Nuestra sociedad y, en concreto, la escuela han priorizado hasta
finales del siglo XX los aspectos intelectuales y académicos de los alumnos
convencidos de que los aspectos emocionales y sociales pertenecen al plano
privado y, en este sentido, cada individuo es responsable de su desarrollo
personal. El siglo XXI nos ha traído una nueva forma de ver la realidad
más diversa sobre el funcionamiento de las personas y estamos tomando
conciencia de forma lenta, aunque progresiva, de la necesidad de que la educación
de los aspectos emocionales y sociales sean atendidos y apoyados por la
familia, pero también de forma explícita por la escuela y la sociedad.
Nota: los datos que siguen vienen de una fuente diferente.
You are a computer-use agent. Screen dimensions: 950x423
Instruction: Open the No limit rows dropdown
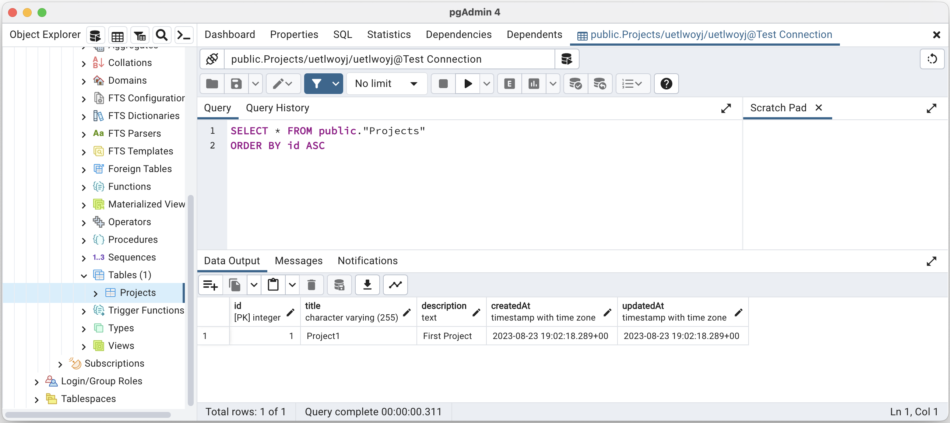[386, 84]
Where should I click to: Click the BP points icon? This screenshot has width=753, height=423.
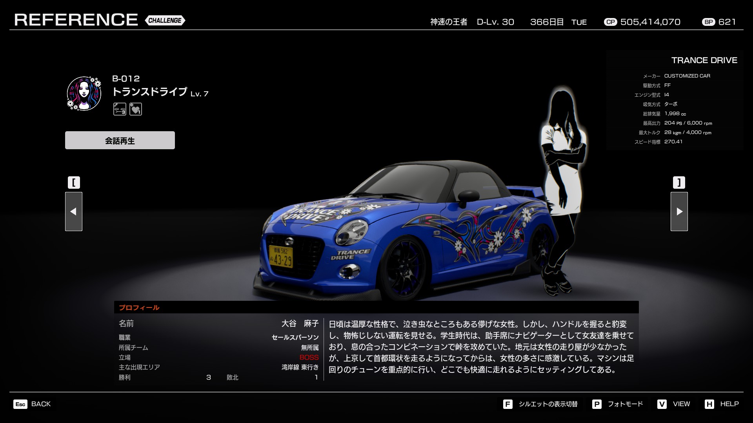click(x=708, y=22)
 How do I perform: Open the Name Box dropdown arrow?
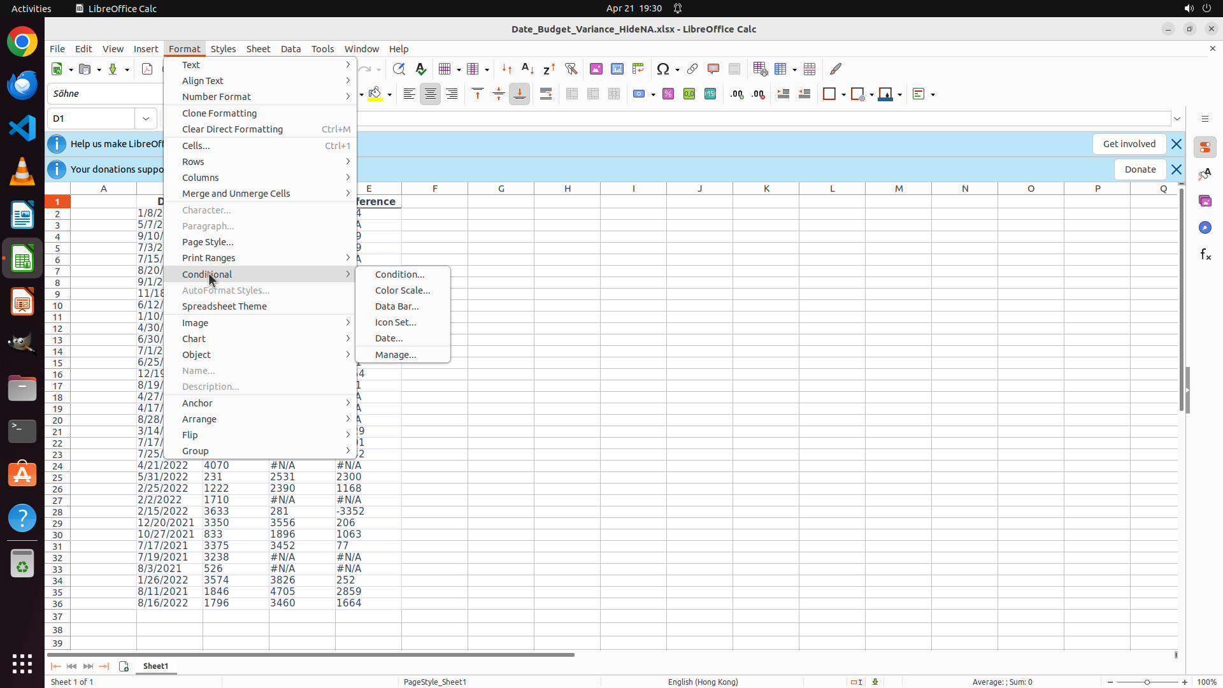(x=146, y=118)
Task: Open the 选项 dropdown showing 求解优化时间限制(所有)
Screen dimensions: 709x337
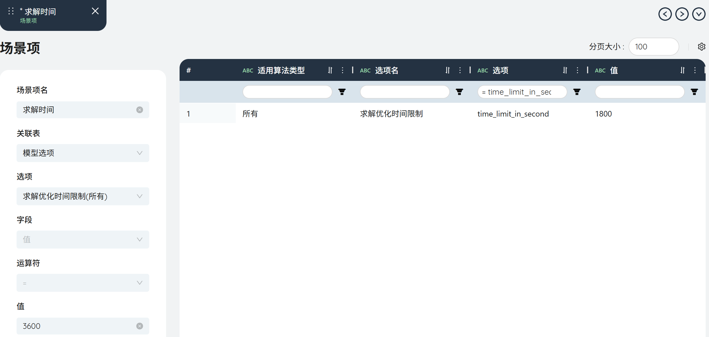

La literatura más reciente ha mostrado que las
carencias en las habilidades de inteligencia emocional afectan a los
estudiantes dentro y fuera del contexto escolar (Brackett,
Rivers, Shiffman, Lerner y Salovey, 2006; Ciarrochi, Chan y Bajgar, 2001;
Extremera y Fernández-Berrocal, 2003; Mestre y Fernández-Berrocal,
2007; Sánchez-Núñez, Fernández-Berrocal, Montañés y Latorre, 2008;
Trinidad y Johnson, 2002).
La carencia de inteligencia emocional provoca o facilita la aparición de problemas de conducta entre los estudiantes afectando al rendimiento académico y apareciendo conductas disruptivas. Pero, ¿es posible educar la inteligencia emocional? Sí, y se ha convertido en una tarea necesaria en el ámbito educativo, y la mayoría de padres y docentes consideran primordial el dominio de estas habilidades para el desarrollo evolutivo y socioemocional de sus hijos y alumnos.